Opponents of the Hampton-Rochester-La Crosse line are appealing the Public Service Commission of Wisconsin’s (PSCW) approval of the Wisconsin portion of the proposed CapX2020 transmission line (Docket No. 05-CE-136).

NoCapX2020 and the Citizens Energy Task Force (CETF) filed an appeal Aug. 16 with Dane County (Wis.) Circuit Court in response to the PSCW’s July 17 order declining more than a dozen petitions that it reconsider its May 30 approval of the 345-kV line. That number included a petition for rehearing filed by NoCapX2020 and the CETF.

In denying the requests for rehearing, the PSCW cited the Wisconsin statute that allows a rehearing to be granted only on the basis of a material error of law, a material error of fact, or the discovery of new evidence sufficiently strong to reverse or modify the order, and which could not have been previously discovered by due diligence.

“While the petitions express disagreement with the final decision, the petitions, including the late-filed petition, do not demonstrate any material error of law or fact, nor do they present new evidence sufficiently strong to require a reopening,” the PSCW said in its July 17 ruling denying the request for rehearing. “The petitions do not meet the statutory criteria to require a rehearing.”

In their appeal to the circuit court, NoCapX2020 and the CETF are asking the court to review, set aside, or remand the PSCW’s approval of the certificate of public convenience and necessity (CPCN) for the project based on what it claims are four errors of law, an error of fact, and an error of due process.

The appeal has been assigned to circuit court judge Amy Smith, who will review it and decide whether to accept the appeal, a court clerk told TransmissionHub Aug. 20.
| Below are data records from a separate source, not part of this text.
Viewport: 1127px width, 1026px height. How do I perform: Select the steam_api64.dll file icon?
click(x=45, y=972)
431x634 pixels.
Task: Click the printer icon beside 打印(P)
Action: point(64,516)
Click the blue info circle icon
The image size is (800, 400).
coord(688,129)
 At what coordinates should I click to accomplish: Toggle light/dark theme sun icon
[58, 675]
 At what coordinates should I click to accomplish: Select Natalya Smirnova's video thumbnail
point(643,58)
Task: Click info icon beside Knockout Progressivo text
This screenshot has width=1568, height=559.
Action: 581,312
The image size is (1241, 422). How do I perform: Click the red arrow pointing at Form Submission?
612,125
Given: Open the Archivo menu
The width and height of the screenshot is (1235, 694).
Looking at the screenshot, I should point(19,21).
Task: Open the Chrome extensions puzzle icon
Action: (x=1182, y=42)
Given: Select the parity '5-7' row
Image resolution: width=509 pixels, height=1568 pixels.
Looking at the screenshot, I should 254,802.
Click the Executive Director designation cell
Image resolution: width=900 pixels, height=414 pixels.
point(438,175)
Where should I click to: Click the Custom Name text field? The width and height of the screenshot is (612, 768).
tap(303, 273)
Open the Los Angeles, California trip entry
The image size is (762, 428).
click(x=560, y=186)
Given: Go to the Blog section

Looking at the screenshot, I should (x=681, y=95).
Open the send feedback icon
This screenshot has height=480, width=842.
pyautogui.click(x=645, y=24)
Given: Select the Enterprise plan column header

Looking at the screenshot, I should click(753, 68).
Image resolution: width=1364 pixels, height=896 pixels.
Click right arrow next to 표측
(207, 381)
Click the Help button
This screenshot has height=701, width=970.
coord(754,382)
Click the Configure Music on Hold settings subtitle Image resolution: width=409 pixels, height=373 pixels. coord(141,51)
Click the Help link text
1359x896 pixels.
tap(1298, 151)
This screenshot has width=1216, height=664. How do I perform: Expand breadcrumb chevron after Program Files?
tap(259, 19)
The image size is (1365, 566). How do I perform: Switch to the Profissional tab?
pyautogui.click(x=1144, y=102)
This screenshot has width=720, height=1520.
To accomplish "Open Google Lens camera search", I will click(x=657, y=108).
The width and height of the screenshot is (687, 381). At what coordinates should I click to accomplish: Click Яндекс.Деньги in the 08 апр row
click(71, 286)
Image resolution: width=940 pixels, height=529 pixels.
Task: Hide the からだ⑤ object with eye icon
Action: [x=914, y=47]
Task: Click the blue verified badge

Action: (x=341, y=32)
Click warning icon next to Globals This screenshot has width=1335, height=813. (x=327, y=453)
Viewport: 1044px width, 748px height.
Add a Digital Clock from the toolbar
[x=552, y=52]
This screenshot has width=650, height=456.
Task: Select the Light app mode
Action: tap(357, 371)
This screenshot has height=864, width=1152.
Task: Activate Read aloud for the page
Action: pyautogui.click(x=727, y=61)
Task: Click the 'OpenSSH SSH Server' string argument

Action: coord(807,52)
The petition claims the PSCW’s procedure regarding public comments was neither fair nor correct. It charges that the notices of public hearing were insufficient and inadequate, and that restrictions placed on the scope of pubic comments was contrary to statue and rule.

Opponents also claim the commission’s interpretation of Wisconsin Department of Transportation’s (WisDOT) scenic byway easements was erroneous because the PSCW did not defer to the WisDOT’s interpretation of its easement language.

The appeal also charges that the commission erred when it considered the cost of the Wisconsin portion of the project instead of the cost of the entire project, as it will be apportioned to Wisconsin ratepayers. Opponents charge the commission should have used the total $507m cost of the entire project instead of the $211m it used.

In addition, the appeal says the PSCW should have considered the effects of the proposed La Crosse-Madison line, which will connect to the Alma-La Crosse line. Without the La Crosse-Madison line, the appeal states, “the line as approved is useless in isolation and instead increases the problems it is ostensibly meant to [alleviate].”

The petition also charges that the PSCW’s exercise of discretion is inconsistent with commission rules and state energy policy by determining that the project provides regional benefits, while Wisconsin law requires the commission to address “regional reliability benefits.”

Opponents charge the commission’s order “did not address the statutory criteria for transmission need and siting.” In addition, the PSCW “made conclusory statements with ‘findings of fact’ that did not reference facts in the record, and which are contrary to the record.”

“A reviewing court would have no basis to affirm the commission’s decision because there are no fact citations associated with the findings and no way to tell what in the voluminous record supports the order,” according to the petition.

Finally, opponents say the commission made an error of law because it did not properly address or evaluate alternatives in Wisconsin’s “energy hierarchy,” including conservation, energy efficiency and renewable options.

Requests for additional comment from the attorney for the groups were not responded to by press time Aug. 20.